Les sujets extrêmement complexes dont nous débattons embrassent toute l'organisation de nos institutions. Aussi est-il difficile, en seulement quelques instants, d'échanger et de construire de façon positive.
Derrière l'excès de la proposition de loi, qui explique que les pleins pouvoirs sanitaires sont donnés à l'exécutif, le seul fait d'évoquer les régimes d'exception revient à oublier une réalité objective : la France est dotée d'un Conseil constitutionnel – que nous avons saisi – et d'un juge administratif – qui n'a pas non plus failli en appliquant, dans un État de droit, les dispositions prises sous ce régime d'exception. Il ne faudrait pas qu'on puisse laisser nos concitoyens penser que nous sommes dans un régime où le Parlement ne fait rien, que l'exécutif a la main sur tout. Ce serait nier notre travail parlementaire qui reste, j'en conviens, très insuffisant. Comme vous, je déplore que le Parlement, dans son ensemble, soit insuffisamment entendu. Nous l'avons ressenti au cours du précédent quinquennat, comme nous le ressentons à l'heure actuelle. Je pense qu'il arrive que la majorité le vive tout aussi mal. À titre personnel, travailler, animée de mes convictions, dans une concertation plus construite avec les divers groupes, est ce vers quoi je tends.
L'état d'exception figure dans notre Constitution, et c'est une bonne chose. Qu'on puisse le mettre en mouvement à l'occasion de la crise sanitaire me semble important. Je vous rejoins sur la nécessité d'encadrer fortement sa temporalité, car s'installer dans un état d'urgence peut se révéler dangereux. C'est une situation que nous avons vécue en 2015, et que nous vivons à nouveau aujourd'hui. Nous restons donc extrêmement vigilants.
Les clauses de revoyure que nous proposons dans le texte actuellement en examen sont essentielles, même si l'élection présidentielle nous empêchera probablement de nous retrouver dans deux mois. Elles ne sont pas une clause de style. Il est essentiel que le Parlement rappelle qu'il est là, non pour débattre, mais pour évaluer, au regard de données, notamment statistiques – dont nous ne disposons pas toujours – l'importance de cette exception, qui doit demeurer sous son contrôle. Je vous rejoins sur ce volet relatif au contrôle du Parlement. Nous avons agi en responsabilité en votant des textes, parce que nous pensions que la situation l'exigeait, tout en regrettant, en effet, que des garde-fous ne soient pas instaurés.

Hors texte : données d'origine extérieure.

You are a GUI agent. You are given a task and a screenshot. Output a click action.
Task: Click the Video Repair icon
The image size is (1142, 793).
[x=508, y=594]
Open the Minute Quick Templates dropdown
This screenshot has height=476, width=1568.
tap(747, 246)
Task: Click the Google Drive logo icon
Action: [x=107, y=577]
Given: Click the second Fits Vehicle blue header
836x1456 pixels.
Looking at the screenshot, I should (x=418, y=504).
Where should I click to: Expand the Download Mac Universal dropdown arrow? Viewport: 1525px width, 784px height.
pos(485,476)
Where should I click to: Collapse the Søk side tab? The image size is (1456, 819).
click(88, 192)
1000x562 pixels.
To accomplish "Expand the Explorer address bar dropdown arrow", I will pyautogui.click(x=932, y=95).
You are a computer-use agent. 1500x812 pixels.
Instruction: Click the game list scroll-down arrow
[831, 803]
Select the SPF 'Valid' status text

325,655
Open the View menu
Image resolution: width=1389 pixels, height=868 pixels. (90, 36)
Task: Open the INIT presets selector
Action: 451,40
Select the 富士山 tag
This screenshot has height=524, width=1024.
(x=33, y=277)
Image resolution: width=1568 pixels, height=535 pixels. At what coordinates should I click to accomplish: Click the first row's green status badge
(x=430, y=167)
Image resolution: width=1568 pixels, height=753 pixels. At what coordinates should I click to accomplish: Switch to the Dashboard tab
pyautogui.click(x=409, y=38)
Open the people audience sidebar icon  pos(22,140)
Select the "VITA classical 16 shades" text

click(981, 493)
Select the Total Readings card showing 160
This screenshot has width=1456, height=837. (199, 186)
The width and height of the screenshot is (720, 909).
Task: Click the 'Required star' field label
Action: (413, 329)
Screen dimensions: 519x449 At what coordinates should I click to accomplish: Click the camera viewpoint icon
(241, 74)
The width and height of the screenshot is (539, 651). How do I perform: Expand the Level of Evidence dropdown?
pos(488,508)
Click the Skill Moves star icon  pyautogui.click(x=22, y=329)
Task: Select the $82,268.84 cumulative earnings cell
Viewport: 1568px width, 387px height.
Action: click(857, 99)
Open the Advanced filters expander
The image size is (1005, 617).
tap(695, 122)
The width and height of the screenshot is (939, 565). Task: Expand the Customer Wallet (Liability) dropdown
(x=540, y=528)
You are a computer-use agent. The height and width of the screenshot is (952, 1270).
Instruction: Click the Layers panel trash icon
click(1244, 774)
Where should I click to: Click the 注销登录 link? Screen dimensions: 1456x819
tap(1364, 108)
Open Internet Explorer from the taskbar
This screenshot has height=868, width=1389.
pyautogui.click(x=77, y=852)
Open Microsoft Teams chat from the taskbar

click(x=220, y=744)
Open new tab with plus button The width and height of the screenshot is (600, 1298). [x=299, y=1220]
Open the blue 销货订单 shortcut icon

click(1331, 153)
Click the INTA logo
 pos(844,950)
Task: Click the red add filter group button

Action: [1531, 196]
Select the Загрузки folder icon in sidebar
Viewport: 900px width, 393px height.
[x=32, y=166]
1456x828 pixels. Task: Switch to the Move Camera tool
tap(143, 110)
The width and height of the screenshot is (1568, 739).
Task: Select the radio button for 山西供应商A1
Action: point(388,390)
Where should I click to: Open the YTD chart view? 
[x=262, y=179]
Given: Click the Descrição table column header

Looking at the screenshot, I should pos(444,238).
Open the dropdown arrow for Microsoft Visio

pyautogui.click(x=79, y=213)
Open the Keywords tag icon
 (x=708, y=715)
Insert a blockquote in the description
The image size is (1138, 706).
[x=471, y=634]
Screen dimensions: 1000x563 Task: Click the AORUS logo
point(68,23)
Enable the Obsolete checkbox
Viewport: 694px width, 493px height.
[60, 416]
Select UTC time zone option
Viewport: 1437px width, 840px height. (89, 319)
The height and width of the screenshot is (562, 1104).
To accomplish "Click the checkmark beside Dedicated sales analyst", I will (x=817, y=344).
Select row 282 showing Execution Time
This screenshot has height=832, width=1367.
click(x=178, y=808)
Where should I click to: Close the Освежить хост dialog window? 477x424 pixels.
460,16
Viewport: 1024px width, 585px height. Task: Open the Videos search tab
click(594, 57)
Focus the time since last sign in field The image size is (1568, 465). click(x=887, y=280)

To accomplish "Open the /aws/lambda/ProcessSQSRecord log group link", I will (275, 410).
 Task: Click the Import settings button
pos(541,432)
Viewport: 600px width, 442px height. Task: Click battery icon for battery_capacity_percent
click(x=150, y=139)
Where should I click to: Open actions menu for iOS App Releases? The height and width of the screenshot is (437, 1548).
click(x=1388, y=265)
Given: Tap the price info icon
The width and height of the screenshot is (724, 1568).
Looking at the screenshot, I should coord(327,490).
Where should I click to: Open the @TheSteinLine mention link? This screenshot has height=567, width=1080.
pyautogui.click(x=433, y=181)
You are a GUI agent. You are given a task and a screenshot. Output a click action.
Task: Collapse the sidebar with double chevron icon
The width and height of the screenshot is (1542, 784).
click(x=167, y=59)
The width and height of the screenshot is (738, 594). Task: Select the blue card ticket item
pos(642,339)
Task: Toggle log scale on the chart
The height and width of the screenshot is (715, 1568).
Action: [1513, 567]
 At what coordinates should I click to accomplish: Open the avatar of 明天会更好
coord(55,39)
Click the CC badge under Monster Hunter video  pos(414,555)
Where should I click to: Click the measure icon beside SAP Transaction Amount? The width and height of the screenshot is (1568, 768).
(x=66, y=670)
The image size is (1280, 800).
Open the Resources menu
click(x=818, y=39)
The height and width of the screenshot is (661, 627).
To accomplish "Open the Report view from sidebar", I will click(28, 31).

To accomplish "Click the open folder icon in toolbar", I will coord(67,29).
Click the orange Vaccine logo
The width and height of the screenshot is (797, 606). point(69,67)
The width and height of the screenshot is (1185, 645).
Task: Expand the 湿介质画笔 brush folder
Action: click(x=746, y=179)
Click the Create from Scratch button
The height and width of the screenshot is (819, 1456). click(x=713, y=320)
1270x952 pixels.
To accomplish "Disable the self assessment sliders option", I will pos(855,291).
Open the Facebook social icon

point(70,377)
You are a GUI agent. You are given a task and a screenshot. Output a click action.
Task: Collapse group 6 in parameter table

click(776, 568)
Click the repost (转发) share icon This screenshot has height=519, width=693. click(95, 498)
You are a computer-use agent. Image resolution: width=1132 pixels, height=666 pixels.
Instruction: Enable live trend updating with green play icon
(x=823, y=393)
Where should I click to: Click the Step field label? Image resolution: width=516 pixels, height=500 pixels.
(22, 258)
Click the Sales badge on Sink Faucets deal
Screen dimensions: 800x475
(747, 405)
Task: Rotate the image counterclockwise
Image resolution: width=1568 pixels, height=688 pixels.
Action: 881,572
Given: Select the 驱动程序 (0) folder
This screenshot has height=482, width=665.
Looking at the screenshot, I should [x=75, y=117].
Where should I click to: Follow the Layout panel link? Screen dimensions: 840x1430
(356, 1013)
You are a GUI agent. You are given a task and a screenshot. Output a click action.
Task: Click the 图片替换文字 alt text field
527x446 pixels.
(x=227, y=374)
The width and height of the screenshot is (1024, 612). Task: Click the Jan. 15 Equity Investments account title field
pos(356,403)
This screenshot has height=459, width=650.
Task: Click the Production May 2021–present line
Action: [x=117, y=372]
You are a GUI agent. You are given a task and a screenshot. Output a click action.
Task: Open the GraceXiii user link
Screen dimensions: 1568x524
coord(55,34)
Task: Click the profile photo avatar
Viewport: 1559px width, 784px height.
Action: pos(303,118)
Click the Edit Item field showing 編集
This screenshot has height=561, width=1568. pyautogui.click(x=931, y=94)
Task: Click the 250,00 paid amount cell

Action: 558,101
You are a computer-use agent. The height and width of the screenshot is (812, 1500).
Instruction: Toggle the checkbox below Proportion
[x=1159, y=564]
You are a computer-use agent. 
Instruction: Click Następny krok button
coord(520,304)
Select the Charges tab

Nous devons nous interroger moins sur la suppression de l'outil que sur la façon dont il est utilisé. Nous partageons nombre de vos constats sur l'hôpital et sur la désertification médicale, qui est dramatique : 10 millions de personnes n'ont plus de médecin référent, c'est dire qu'elles ont renoncé à l'accès aux soins depuis longtemps ; les jeunes ne consultent plus car ils n'ont pas de médecin ou craignent que le prix de la consultation soit trop élevé.
Il est nécessaire d'encadrer fortement cet outil. Le Parlement aurait dû faire en sorte que les décisions prises dans le domaine réglementaire soient discutées en même temps que les décisions prises au niveau législatif, et qu'elles soient partagées. Car la lassitude de nos concitoyens est extrême : ils ne savent pas très bien ce que les parlementaires décident en ce moment, ce sur quoi ils ont la main, tandis que les décisions prises par l'exécutif ont de fortes répercussions sur leur vie quotidienne. Il convient donc de clarifier le rôle des parlementaires et d'imposer, dans un état d'exception, un partage plus resserré du travail réglementaire, au travers, par exemple, de la mise en place d'un groupe de travail.